Exercise objective:
Pick up the article on Google's Hummingbird search engine after its final sentence and keep writing.

Document:
No fake flowers, that's for sure. Its aim is true and will not blur.
Google has unleashed its new Hummingbird semantic search engine.
Hummingbird is Google's first major new search engine platform since 2001. SEO is now completely different and far more laborious. It means keeping up with, and grinding out answers to, customer questions that are flying at you relentlessly.
It's an entirely new search engine that has new laws and deeper motivations. Hummingbird is hoped to be the ultimate in delivering fantastic search results, while outsmarting black hats, junk websites, and spammers.
It comes simultaneously with the total blackout on keyword referrer data, that Google used to provide, showing you what keywords people are using in searches. Without keyword data, SEO can no longer be dominated by keyword ranking.
Hummingbird shifts the SEO focus from keywords to user intention. "Find polish to clean my silver necklace": keyword focus says "silver necklace" is the primary topic, but intent focus says "wants to clean it" is the real theme. Keyword SEO might return web pages trying to sell you a silver necklace, while Hummingbird SEO will know the true purpose of the search behavior and return far better results to the searcher.
Hummingbird is faster, smarter, intuitive. It can quickly probe the dark swamps and bleak deserts of the internet and extract the nectar. Semantic nectar that other search engines are not capable of finding. It's actually an AI (artificial intelligence) application. It analyzes at lightning speed the semantics of a search query, rather than matching query keywords with keyword skewed web content. Also, it can interpret voice search commands in natural language. Voice search tends to be more wordy, awkward, using jumbled keywords, imprecise keywords, or no keywords at all.
Google wants to, in every possible case, give you the answer to your question WITHOUT you having to see any search results pages or clicking on any websites. It's called Clickless Searching. Eventually, Google may be this Universal Digital Brain Soul with all the information on its own servers, so the web will vanish, leaving only Google with all the facts it gets from newsfeeds and social media.
Hummingbird basically means grinding out new web pages on long tail topics and converting existing web content into an FAQ or compelling narrative format in natural, conversational, spoken language.

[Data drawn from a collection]
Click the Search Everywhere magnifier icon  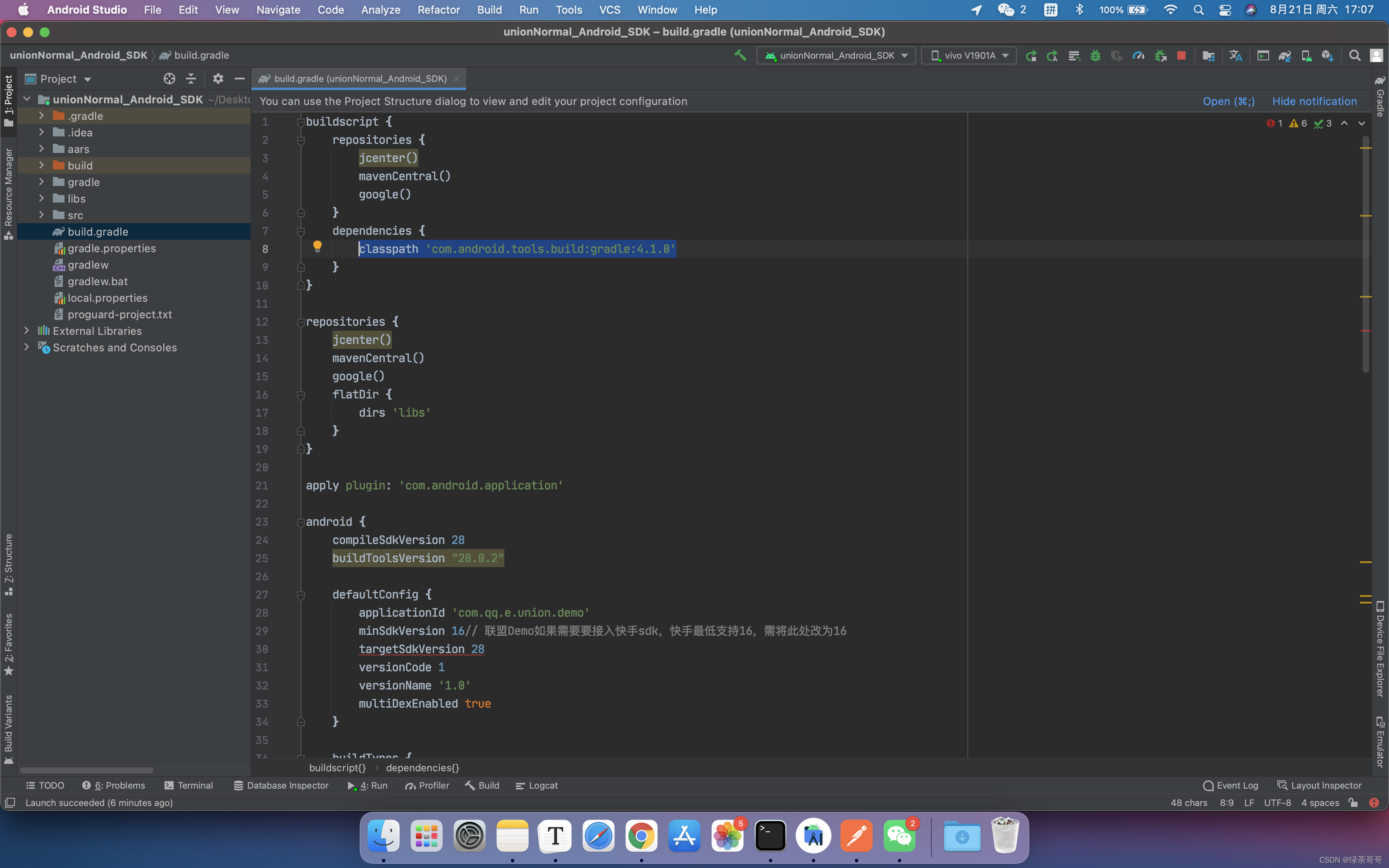click(x=1355, y=56)
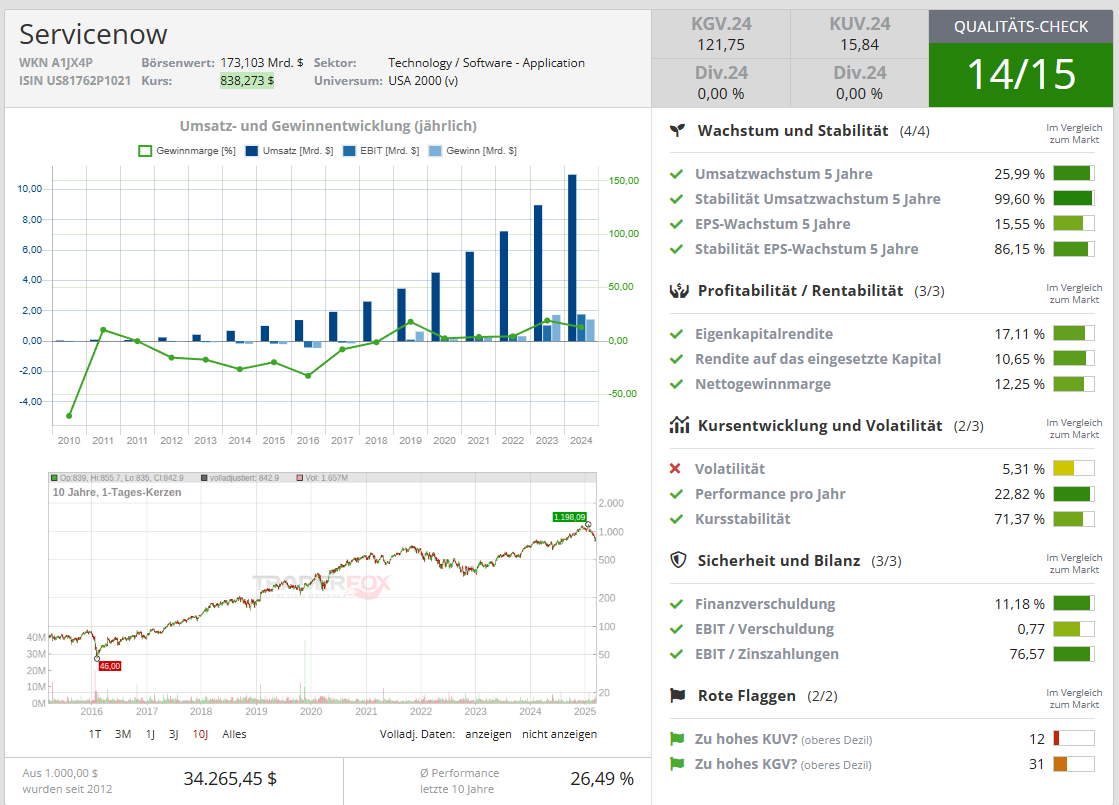Select the 3J chart timeframe
1119x805 pixels.
[173, 734]
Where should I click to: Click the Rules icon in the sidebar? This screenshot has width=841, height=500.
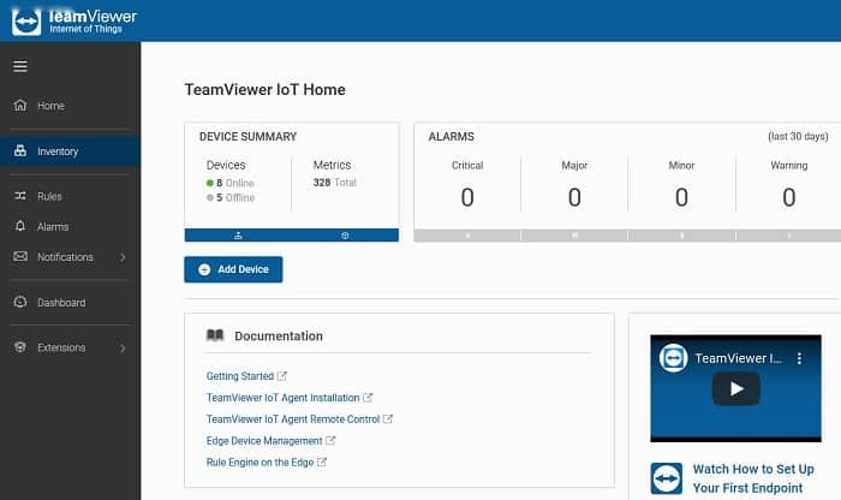tap(20, 196)
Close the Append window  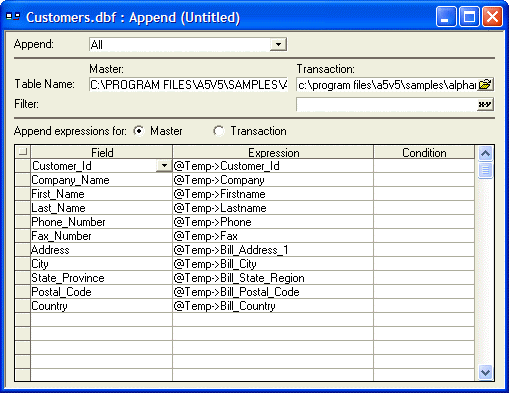493,17
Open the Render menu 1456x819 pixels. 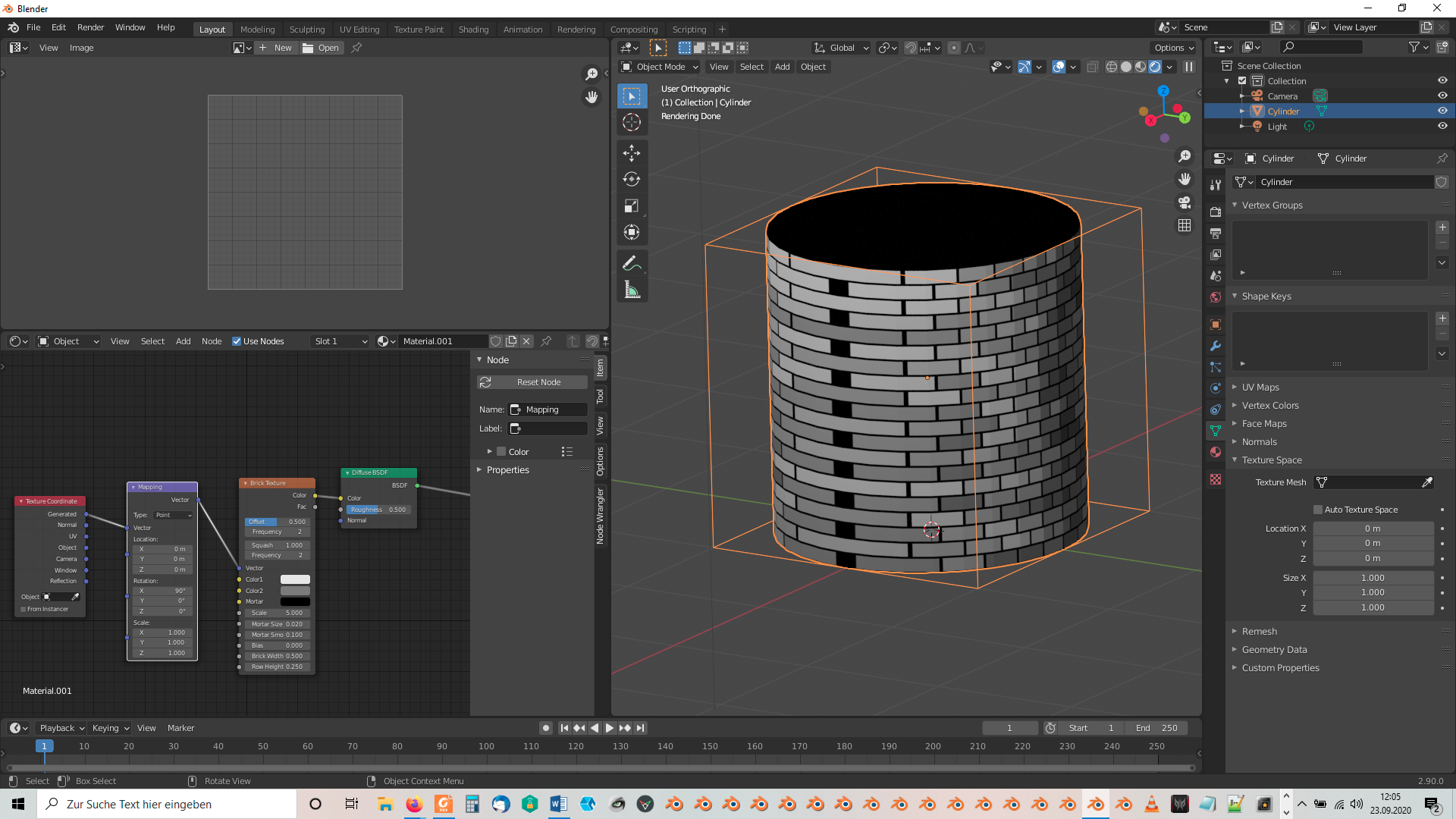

Exercise response:
How old and moldy is your web content? Is it bullet lists and brochureware, or is it friendly and conversational? Is it informative, or just promotional? Is your web content interesting or just technically correct? Can you expand your FAQ page? Why not develop an FAQ page for every product and every topic and issue related to your field of expertise? That would increase your perceived authority value.
Does your website have strong calls to action on every page? Is it mobile friendly? Have you tested it on a variety of browsers, operating systems, live devices, and mobile emulators? Is your website HTML5 code implementing Schema.org semantic markup — and H1, title, and meta description tags to identify webpage themes?
In what ways does your web content reflect the latest, smartest, or most talked about developments, innovations, and facts? Are you using comments, social sharing buttons on all your web pages, interactive widgets, and forums to facilitate audience engagement with the content? Is your web content spewing product stats and fluff, or is it telling a fascinating story about how to solve a problem and what differentiates you from competitors?
Google prefers "hot off the press" content that is helping people, explaining things, engaging with an audience — not boasting about the organization and hyping product.
In a nutshell, in our new Hummingbird environment, SEO is now blogging.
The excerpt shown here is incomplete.